> **FRAGMENT DOKUMENTU**

· · · ·

Miesięcznik "Familia"

Aniołowie z ulicy diabła

Spread the love

ANIOŁOWIE Z ULICY DIABŁA

Krzysztof Błażyca

Ulica wciąga, uzależnia. Oferuje swobodny dostęp do seksu, pieniędzy, narkotyków. Im więcej czasu na niej spędzają, tym trudniej ich stamtąd wyrwać. Zwłaszcza gdy zaczynają, mając… dziesięć lat.

Soweto market w Lusace to miejsce kontrastów. Brutalność splata się tu z czułością, a codzienność jest nieustannym kuszeniem śmierci. I choć do reprezentacyjnej Cairo Road – wizytówki stolicy – jest stąd zaledwie kilka minut, to Soweto, przesiąknięte fetorem rozkładu, sfermentowanego czibuku – lokalnego piwa, i palonych śmieci, przy których o poranku grzeje się grupa dzieciaków, sprawia wrażenie miejsca przeklętego. Jeszcze ten napis na murze: Welcome to Devil’s Street – witajcie na Ulicy Diabła…

Izaak, czyli nasz biały

Jacek Rakowski oswoił się z Soweto. Jest jednym z tych dobrych aniołów, które swą obecnością kreślą słowa nadziei na tutejszym marginesie życia. Lubi tych młodych z ulicy. Mówi o nich serdecznie: „te ciućmoki”. Na ulicy znają go i szanują. Posługuje się płynnie lokalnymi językami nianja i bemba. Nazywają więc Jacka mzungu watu, czyli ‘nasz biały’. „Tak zwane dzieci ulicy – Jacek nie lubi tego określenia – spotykają się z niechęcią społeczeństwa, są prześladowane.

Dużo czasu zajęło mi pozyskanie ich zaufania”. Jacek pochodzi z Krajenki w Wielkopolsce. Kiedy decydował się zostać misjonarzem – Ojcem Białym – przez myśl mu nie przeszło, że wyląduje na ulicy.

„Chciałem być księdzem, pracować w parafii. A potem zetknąłem się z ulicą…”. Po ekstremalnych doświadczeniach z kilku afrykańskich miast zdecydował się zostać nie księdzem, ale bratem. By móc całkowicie poświęcić się ulicy. „Znajomi mówili: «Brat?!». Co ty będziesz robił? A warto przełamać stereotyp, że brat to tylko ogrodnik czy mechanik. Potrzeba braci: pracowników socjalnych, prawników, lekarzy. To obszar wielkich potrzeb tu, w Afryce”.

· · · ·

> **DANE DO ĆWICZENIA**

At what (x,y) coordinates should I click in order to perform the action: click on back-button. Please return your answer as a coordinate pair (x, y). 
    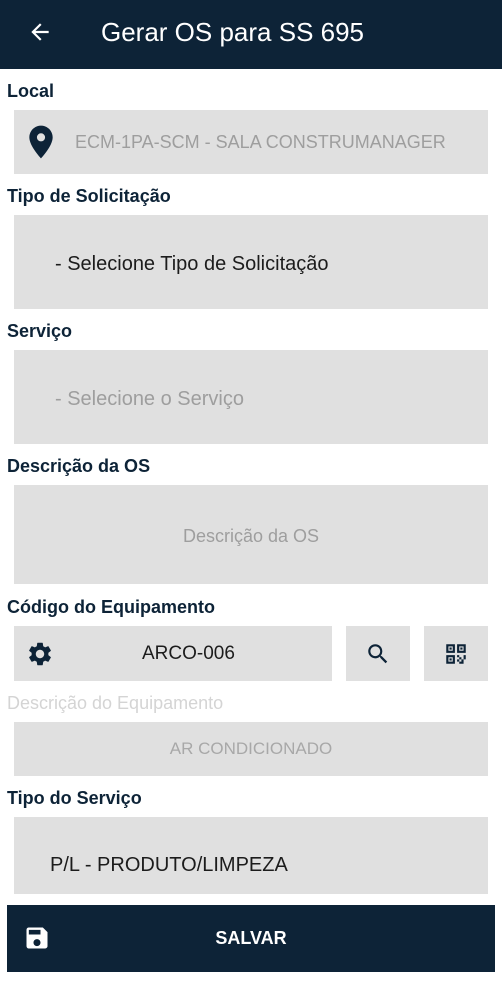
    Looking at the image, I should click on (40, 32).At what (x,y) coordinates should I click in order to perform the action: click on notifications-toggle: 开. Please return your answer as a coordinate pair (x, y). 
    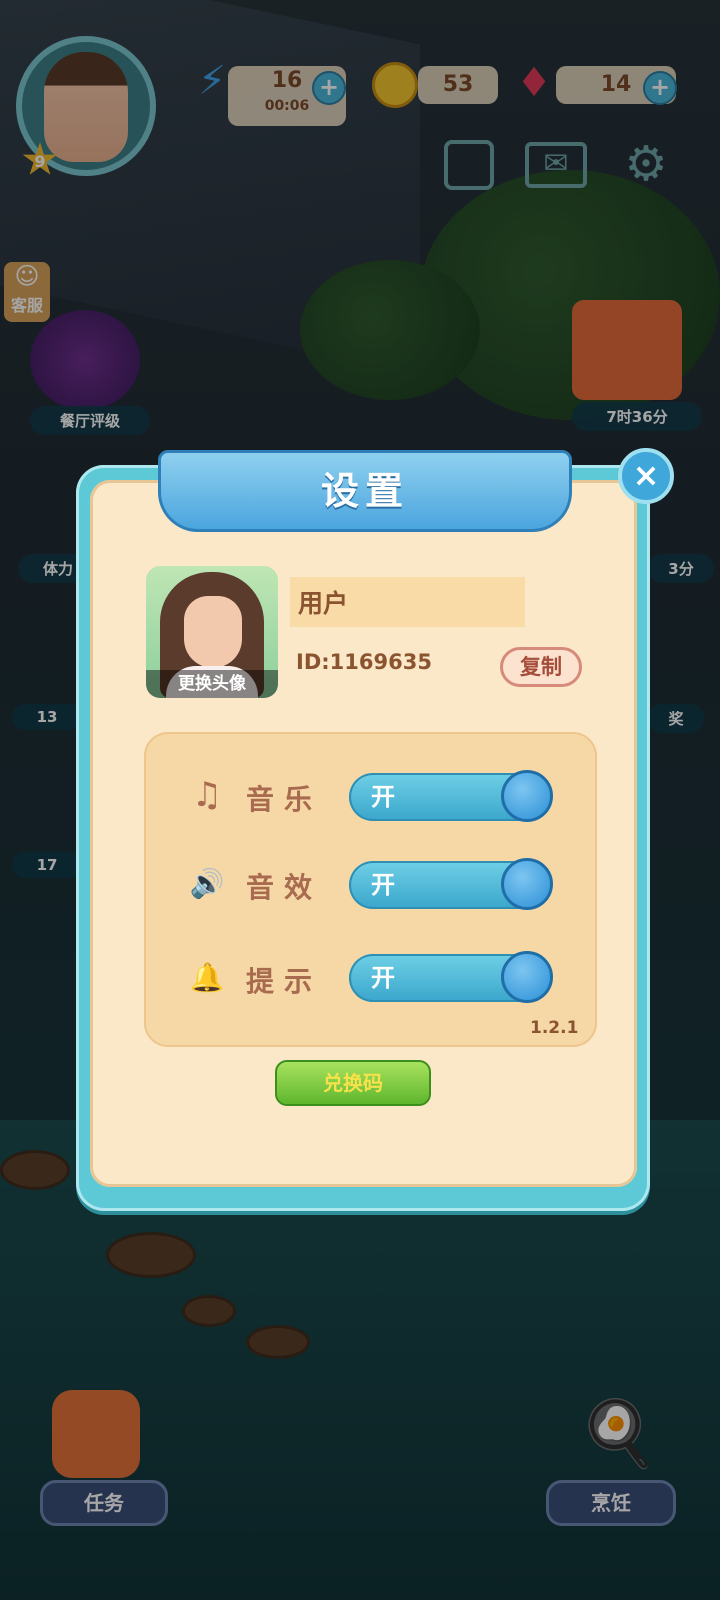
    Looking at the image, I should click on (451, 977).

· · · ·

> **ZADANIE DO WYKONANIA**
Podaj ponownie, słowo w słowo, fragment artykułu o dzieciach ulicy w Lusace, zaczynając od „Izaak, czyli nasz” i kończąc na „społeczeństwa, są prześladowane.”.

> **ODPOWIEDŹ NA ZADANIE**
Izaak, czyli nasz biały

Jacek Rakowski oswoił się z Soweto. Jest jednym z tych dobrych aniołów, które swą obecnością kreślą słowa nadziei na tutejszym marginesie życia. Lubi tych młodych z ulicy. Mówi o nich serdecznie: „te ciućmoki”. Na ulicy znają go i szanują. Posługuje się płynnie lokalnymi językami nianja i bemba. Nazywają więc Jacka mzungu watu, czyli ‘nasz biały’. „Tak zwane dzieci ulicy – Jacek nie lubi tego określenia – spotykają się z niechęcią społeczeństwa, są prześladowane.